Validating the Last Decade of My Professional Life
I don’t know if it’s the right way, the wrong way, the morally correct way, or simply the most impactful way. I just know that it’s been the YourCause way for the last decade…and as a follow-on to the most recent posting by our Chief Strategy Officer, it’s the same way that GoFundMe (and Facebook) will handle domestic donations flowing through their system: no additional transaction fees!
Removing percentage transactional fees might not seem all that important, but in so many ways this single action sure does support so much of what I have poured my passion and energy into over the last decade of my life.
I have always looked at fees taken out of a donation a bit like an “interception” of an individual’s generosity. For me, personally, there is very little that angers me more than when someone does something to interfere when I’m trying to do good. When I make up my mind to help someone or something, I want every penny to count.
When I began YourCause and made the decision to NOT form my business model around ‘intercepting’ the generosity of others, I ran this very simply scenario through my mind: If $100 was going to help 100 kids – then how could I (or YourCause), as the trusted delivery service of other’s generosity, tell 5 children (assuming a 5% fee) that today, as a result of fees deducted from the donation, they would not be receiving support? Moreover, how could I face the donor – who is entrusting me as their servant and steward of good – and tell them I would be reducing their impact in order to financially support myself? Even as I write that, it just doesn’t feel right.
To me, it was pretty clear as to why I simply could not go in that direction with my business model. I didn’t want to be associated with a transaction model that defeated the very purpose and/or cause behind what I was trying to do. Even though a SaaS business that has that “toll road” type model is often times cherished by private equity and one that allows a startup to post much higher numbers to their investors, it was just not something that more moral compass was pointing me towards. And as I have mentioned in a previous post, I chose to take what I considered to be the high road – which now, is the same road that has been confirmed and joined by the likes of GoFundMe and Facebook. Welcome to the family!
I understand that building the technology, operating the servers, providing support, and even delivering the donations, cost money…I’m not naïve and I sure don’t consider myself to be an idiot. I know it costs GoFundMe and Facebook money, just like it costs us. And the cost to do what we do is not insignificant. Without making up those fees somewhere, none of this is even possible.

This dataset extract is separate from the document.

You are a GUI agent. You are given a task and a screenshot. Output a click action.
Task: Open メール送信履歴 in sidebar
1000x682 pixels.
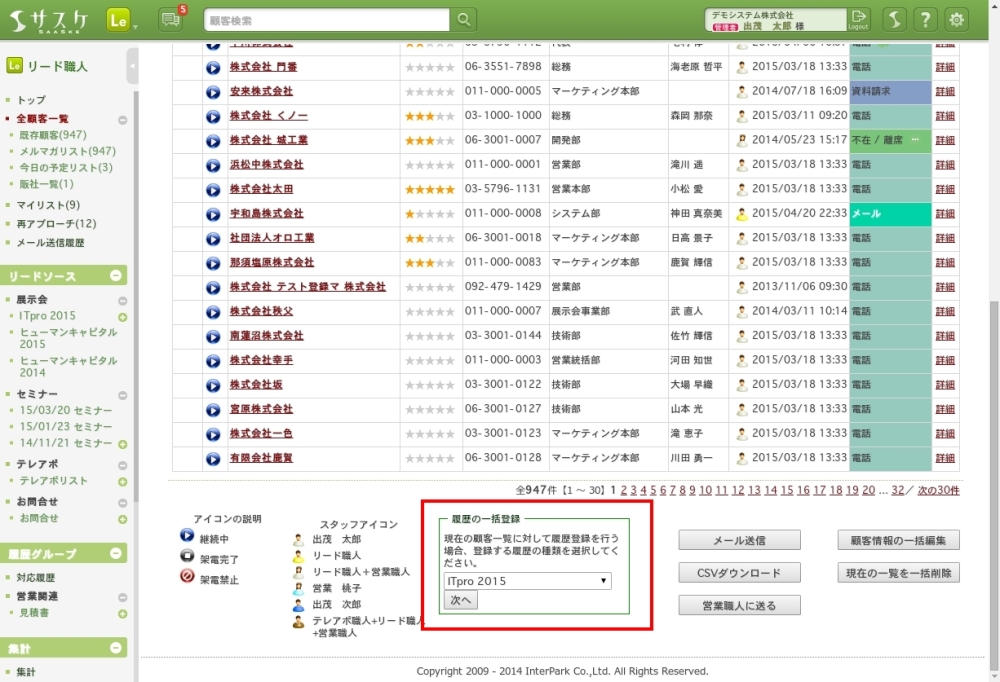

And that is where I find users – the donors – are often willing to pitch in. And in our case, the enterprises using our platforms. I conducted an informal survey this year with a couple dozen of our clients, whereby I asked them specifically why they prefer our “no fee” model. Invariably, the responses were the same: “We are seeking to provide a benefit to our employees – and that specific benefit is to ensure that 100% of their generosity is getting to the cause that matters to them.” If done any other way, it would be difficult for them to argue that it’s an employee benefits program, let alone a Corporate Responsibility initiative.
I don’t write this to propose that companies and/or products doing work similar to ours should be these financial martyrs in order to ensure that 100% of all generosity gets to its end recipients. That’s unrealistic and impractical. But like we saw with GoFundMe, or Facebook, or even YouCaring, there are alternative models that protect the donor and seek to deliver greater support to the very nonprofits that are trying to improve our world. Tips or subscriptions have shown to work and, in fact, be more effective in some cases.
And for that, I applaud the efforts we’re seeing in today’s market and can only hope that what we are seeing is the new ‘normal.’ …dilly dilly.